The only ‘competition’ for any of these works on discs comes from the remarkable Leicestershire Schools Symphony Orchestra in Symphony No.22 and the less remarkable City of Hull Youth Orchestra in the English Suite No.1. The LSSO performance I know from the Klassichaus FLAC download and it is strikingly fine although this has been deleted in favour of the Heritage release which had access to the original CBS master-tapes. It’s certainly worthy to sit alongside the new issue - John Whitmore mentions the odd break that occurs on the Naxos disc between the two movements with each given a different track where the LSSO present the work as continuous.

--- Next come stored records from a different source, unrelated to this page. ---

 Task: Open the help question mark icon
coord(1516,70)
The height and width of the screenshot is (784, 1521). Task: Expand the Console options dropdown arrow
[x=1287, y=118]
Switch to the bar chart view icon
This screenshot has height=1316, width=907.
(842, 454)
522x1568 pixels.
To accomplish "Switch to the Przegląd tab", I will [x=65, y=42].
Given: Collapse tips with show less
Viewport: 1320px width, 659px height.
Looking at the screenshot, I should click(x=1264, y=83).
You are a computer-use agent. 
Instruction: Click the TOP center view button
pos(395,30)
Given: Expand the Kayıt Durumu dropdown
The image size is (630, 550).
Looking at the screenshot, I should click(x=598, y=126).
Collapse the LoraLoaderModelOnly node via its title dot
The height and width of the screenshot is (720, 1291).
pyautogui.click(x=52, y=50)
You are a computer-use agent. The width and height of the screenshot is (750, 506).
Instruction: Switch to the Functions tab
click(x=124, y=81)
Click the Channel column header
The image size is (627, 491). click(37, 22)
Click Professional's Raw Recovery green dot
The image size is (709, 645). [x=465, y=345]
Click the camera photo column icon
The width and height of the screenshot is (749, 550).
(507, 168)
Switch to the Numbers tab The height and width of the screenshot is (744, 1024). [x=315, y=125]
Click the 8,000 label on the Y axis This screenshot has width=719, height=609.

My sense is that this is a post-production slip rather than an artistic decision. As it happens Klassichaus offer a third version - from Myer Fredman and the RPO - here coupled with the 18th and 19th in what I think are transfers from radio broadcasts. Certainly the sound for No.22 is murkier than that offered by either of the other versions and the playing more fallible - but somehow Brian’s emotionally charged musical world benefits from a sense of a struggle hard-won. As with most Brian I would recommend sampling “another way” and at the very low price-point for FLAC files they are well worth consideration together with this current disc.
 
Credit to conductor Alexander Walker for producing such convincing interpretations of music which will have been both unfamiliar and hard to bring off. Certainly this would seem to be a winning team and one that I hope Naxos will turn to again to, at long last, complete the Brian symphonic canon. To my mind one of the most rewarding and successful Naxos discs of the year.